Posteriormente se confirmó que este tipo de “aprendizaje” primitivo y mecánico que es el condicionamiento pavloviano es vital para muchos animales y desde luego de nosotros, los humanos. Es fácil, por ejemplo, que uno asocie un determinado sonido u olor con ciertas circunstancias particularmente desagradables –una enfermedad, un accidente, un evento doloroso. Es clásico el caso de alguien que se intoxica consumiendo algún alimento en particular –digamos, camarones– y a partir de la fuerte diarrea acompañada de vómitos, cólicos, etc. que suele presentarse en estos casos, desarrolle una fuerte e “irracional” aversión a estos mariscos.

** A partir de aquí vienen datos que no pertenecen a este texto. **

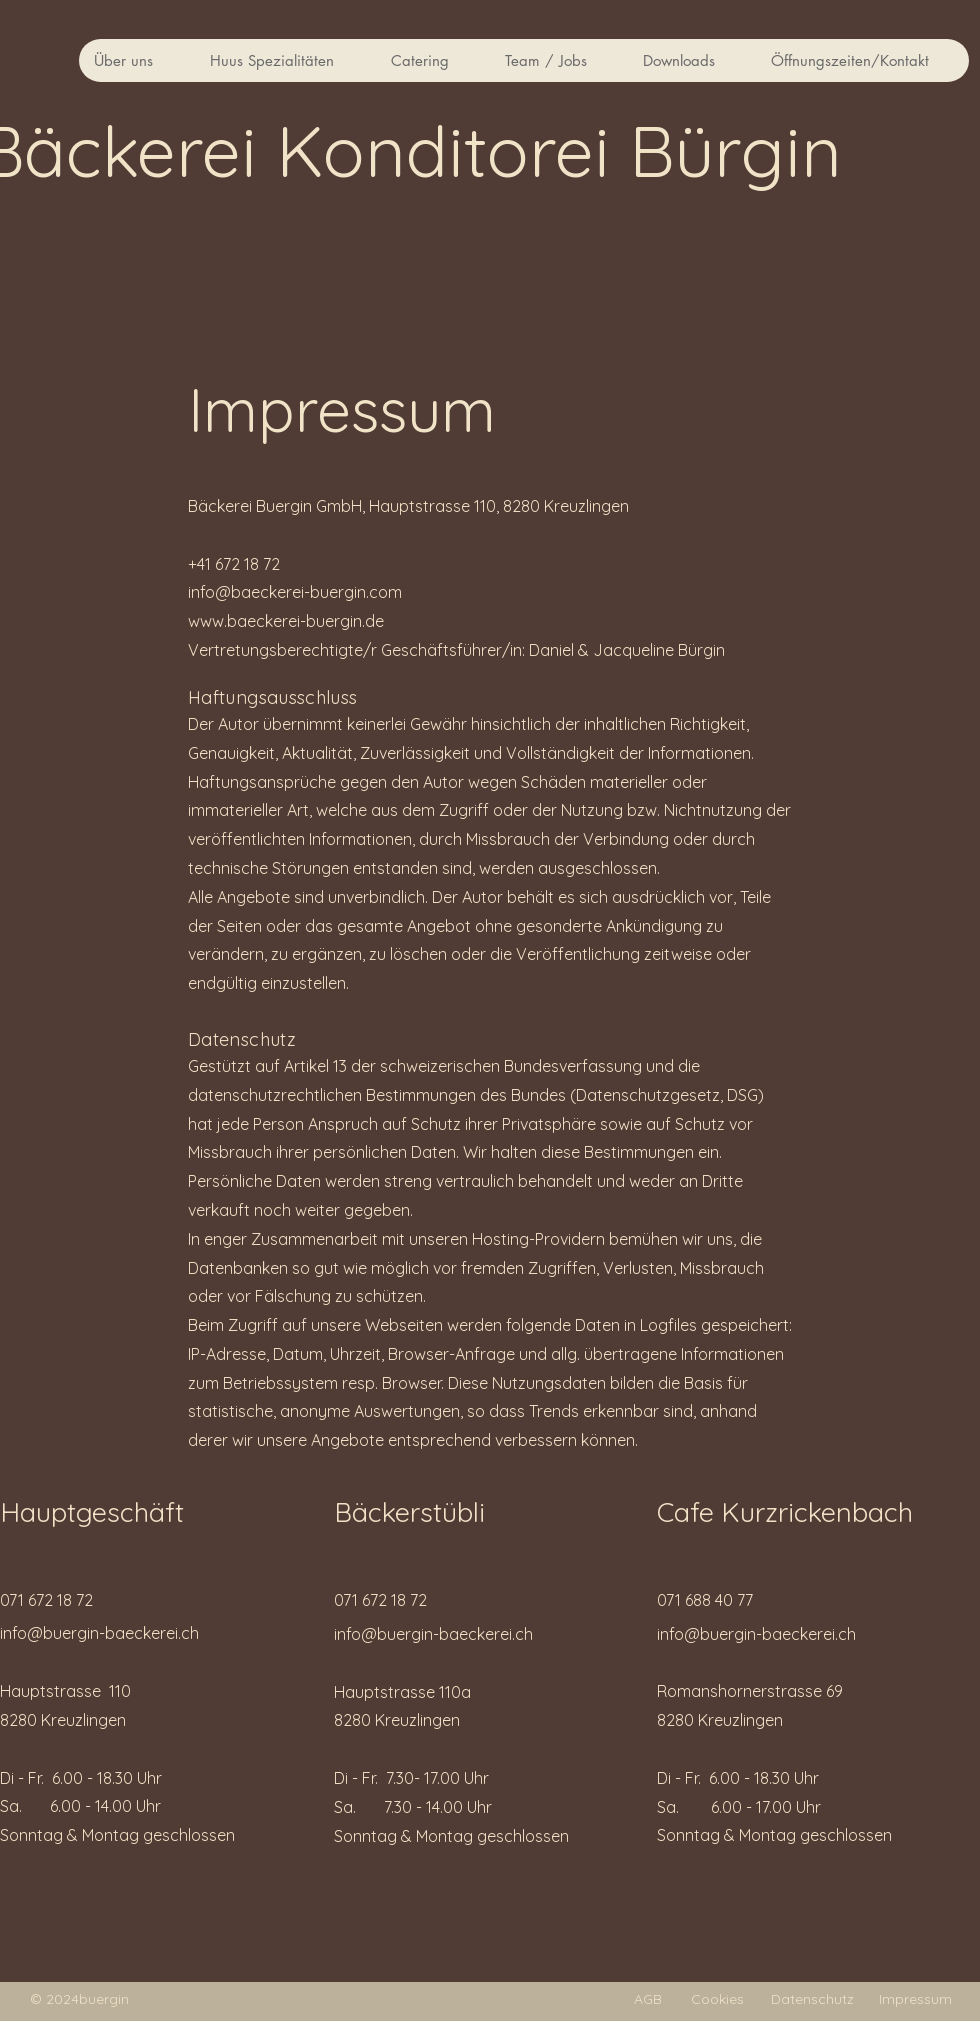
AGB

Volviendo a mi accidente y al temor a que se repitiera, se me ocurre que quizá soy una simple víctima más del mecanismo descubierto por el ruso de los perros: quedé marcado por el evento traumático y ahora no podré pasar por el lugar del accidente sin temer un nuevo percance.

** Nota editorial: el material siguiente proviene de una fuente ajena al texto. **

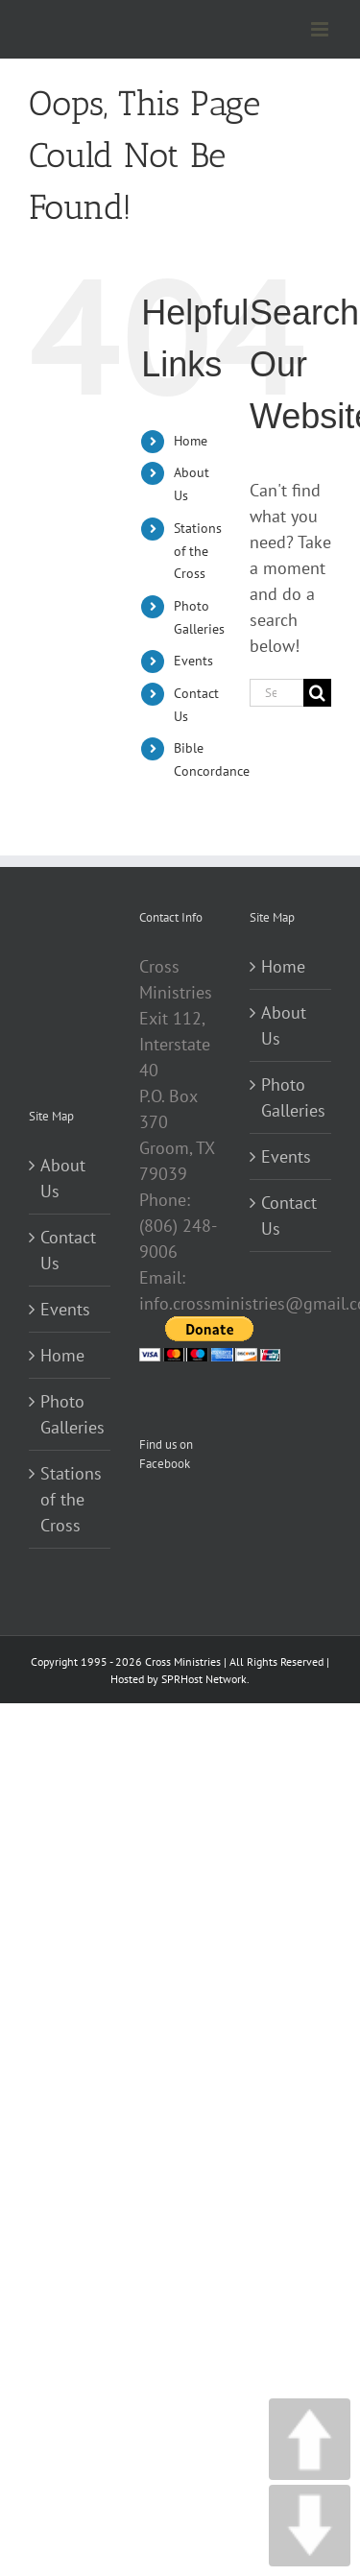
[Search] (317, 693)
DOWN (309, 2525)
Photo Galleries (70, 1414)
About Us (62, 1178)
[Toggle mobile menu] (321, 29)
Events (193, 660)
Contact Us (68, 1250)
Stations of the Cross (198, 551)
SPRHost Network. (205, 1679)
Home (190, 440)
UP (309, 2439)
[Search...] (276, 693)
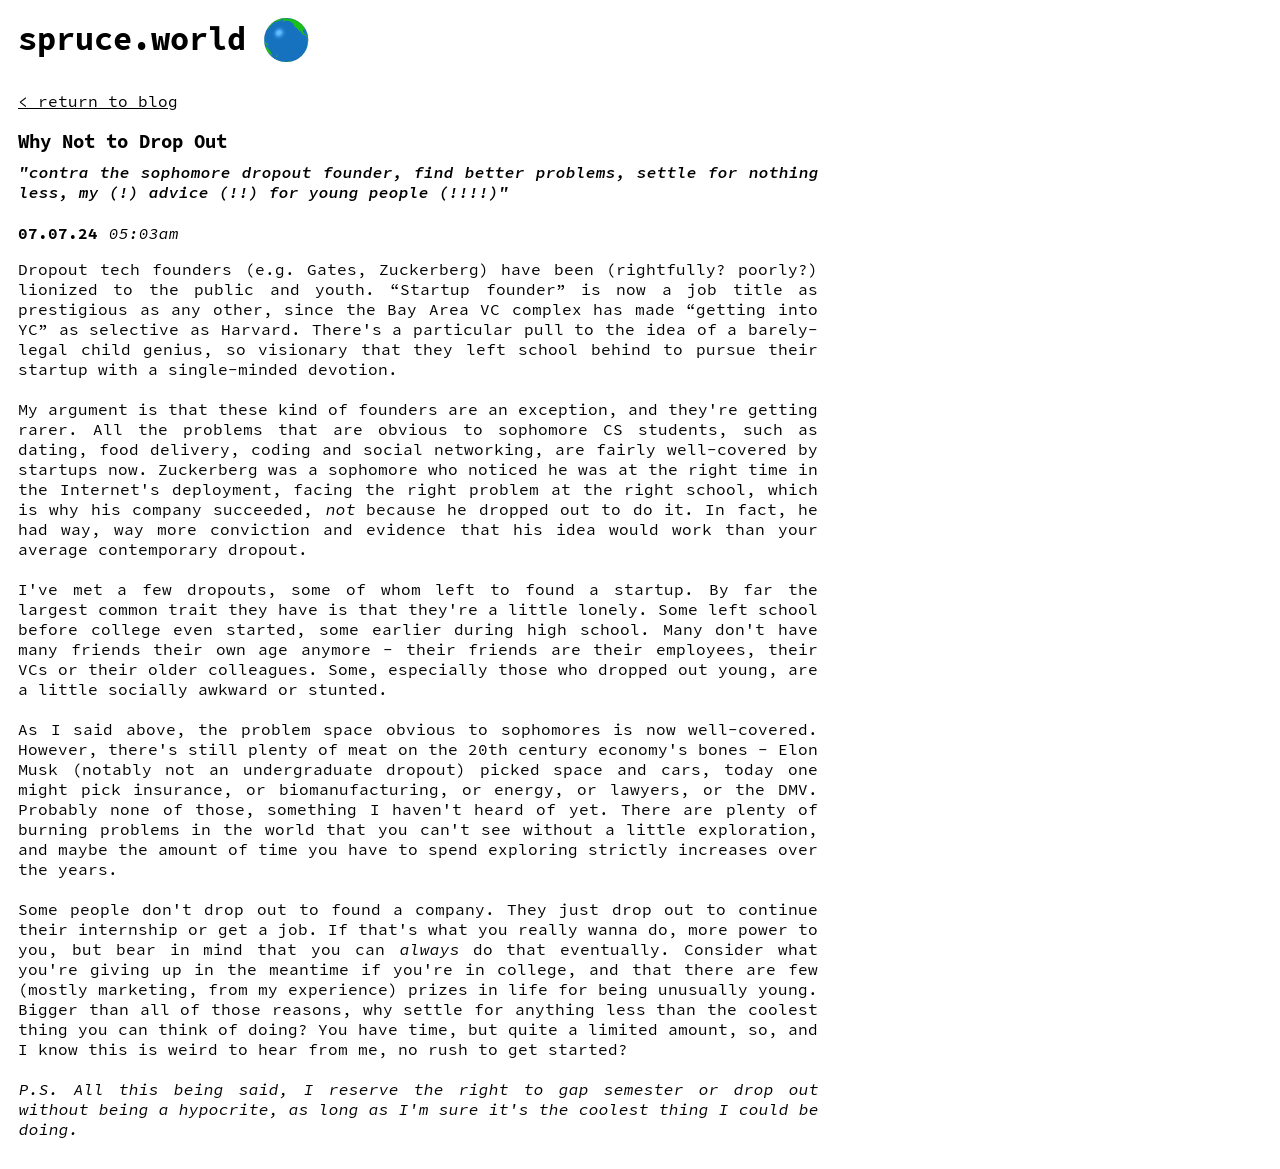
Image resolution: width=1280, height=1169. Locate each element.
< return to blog (98, 101)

Pero independientemente de lo descabellada que pueda ser mi idea, resulta interesante pensar en lo que hay detrás del mecanismo pavloviano. ¿Por qué resulta útil para los seres vivos ser capaces de ser condicionados de una manera tan mecánica por estímulos del medio?

Una respuesta simple es que así se garantiza que no se repetirá una conducta que puede resultar peligrosa o dañina: si una vez se come algo que resulta tóxico, el condicionamiento de aversión evita que el animal vuelva a consumir ese alimento. Y lo mismo respecto a otras cosas o conductas que puedan amenazar la supervivencia del organismo. Es lógico pensar que una especie que presente este mecanismo de protección puede sobrevivir mejor que otra que no lo tenga; el mecanismo pavloviano adquiere así sentido evolutivo. Aunque no se conozcan con detalle los mecanismos moleculares o genéticos que controlan el condicionamiento, los detalles fisiológicos y cerebrales que lo hacen posible se han estudiado bastante (de hecho, los neurofisiólogos utilizan este tipo de condicionamientos de aversión como una útil herramienta de investigación para explorar los mecanismos cerebrales y psicológicos de animales de laboratorio).

Pero hay otro nivel en el que el condicionamiento pavloviano resulta apasionante: cuando se lo considera como una forma de inducción. Como se sabe, la ciencia se basa en la observación y la experimentación de algún fenómeno de la naturaleza para llegar, luego de reunir algún número de datos, a una generalización (teoría o ley). Sin embargo, este proceso de inducción (el paso de un número limitado de observaciones a una ley general que se supone válida en todos los casos) no es fácil de justificar filosóficamente.

Sin embargo, actualmente algunos filósofos han comenzado a desarrollar una rama de la filosofía conocida como epistemología evolucionista, en la que buscan conectar la reflexión acerca de cómo conocemos el mundo, sobre todo por medio de la ciencia, con el conocimiento que se tiene acerca de la evolución de los seres vivos. Dentro de esta perspectiva, podría sostenerse la hipótesis de que un mecanismo como el condicionameitno pavloviando es una forma uy primitiva de inducción: a partir de sólo una experiencia negativa, el organismo “aprende” a evitar experiencias similares. Es como si con hacer sólo una medición, como pesar una piña, un científico decidiera que todas las piñas pesan un kilo.

De cualquier modo, es interesante pensar que procesos intelectuales como la deducción puedan tener bases biológicas... Parafraseando a Marcelino Cereijido, del cinvestav del ipn, ¿acabará la filosofía siendo una rama de la biología?

Posdata: ya volví a pasar por el lugar del accidente, y no pasó nada.